GLENDALE, Ariz. -- Parents, if you want your kids to succeed in school, it is essential you be there with them.
And while you can't actually be in the classroom, one school district is working had to make sure you still know what is going on.
“We know that the number one predictor of student success is always going to be parental involvement,” said Jonathan Parker, who teaches AP U.S. history at Thunderbird High School. He says students just do better with parents involved.
It is something Chanell Guerra knows as well. Her daughter goes to Greenway High School.
“It is definitely important to be involved in academics,” she said, “to know what is going on, to help her, guide her to the next level of her life."
That is why she was with her daughter, Brianna, at freshman orientation day, which Principal Ed Barnes says is also parent orientation day.

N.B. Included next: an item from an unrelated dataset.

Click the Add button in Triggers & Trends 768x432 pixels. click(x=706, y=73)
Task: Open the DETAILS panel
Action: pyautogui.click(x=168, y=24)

“We wanted to take advantage of the opportunity to meet with our parents so that they had a chance to see who their administration team was, what the teacher perspective is of coming in and working with freshmen, and all the resources our district offers," Barnes said.
According to Barnes, Glendale Union High School District has made parental involvement a top priority.
“It is a partnership. We adopt kids for four years, and over that four-year span, the relationship that is there can only happen if the parents are involved.“
So parents here are encouraged to contact teachers directly.
"I think the main important thing is when you get to the school to reach out to that teacher and give them your email address and get theirs as well,” Guerra said.
Fellow parent Ed Smith added, “So you can just talk to them, ask questions. They do get back very quickly, so we have always had a lot of success with email.”
Parents are also encouraged to get kids involved in extracurricular activities.
"Just to be involved, to be with her peers, to be social, to be out there, to be open is also very important throughout the school year," Guerra said.
And parents can check grades, assignments, absences and more at any time thanks to a parent portal they can access online and on the go.
“It does help you get acquainted with your child and, you know, maybe give them some kind of guidance about what their project is about or help them out," Guerra said.
Another parent, Amy Olson, says it helps her make sure her daughter is keeping up.
“I do ask her a lot. I am like, 'Where is your classwork?' or 'What did you do in class today?' ... Now I can actually look in there and see what she is doing," Olson said.
The payoff? Parents feel more connected and students are on the path to success.
“And just to be a main focal point so they can have someone to look up to and know that there is someone there for them to help them throughout their school year," Guerra said.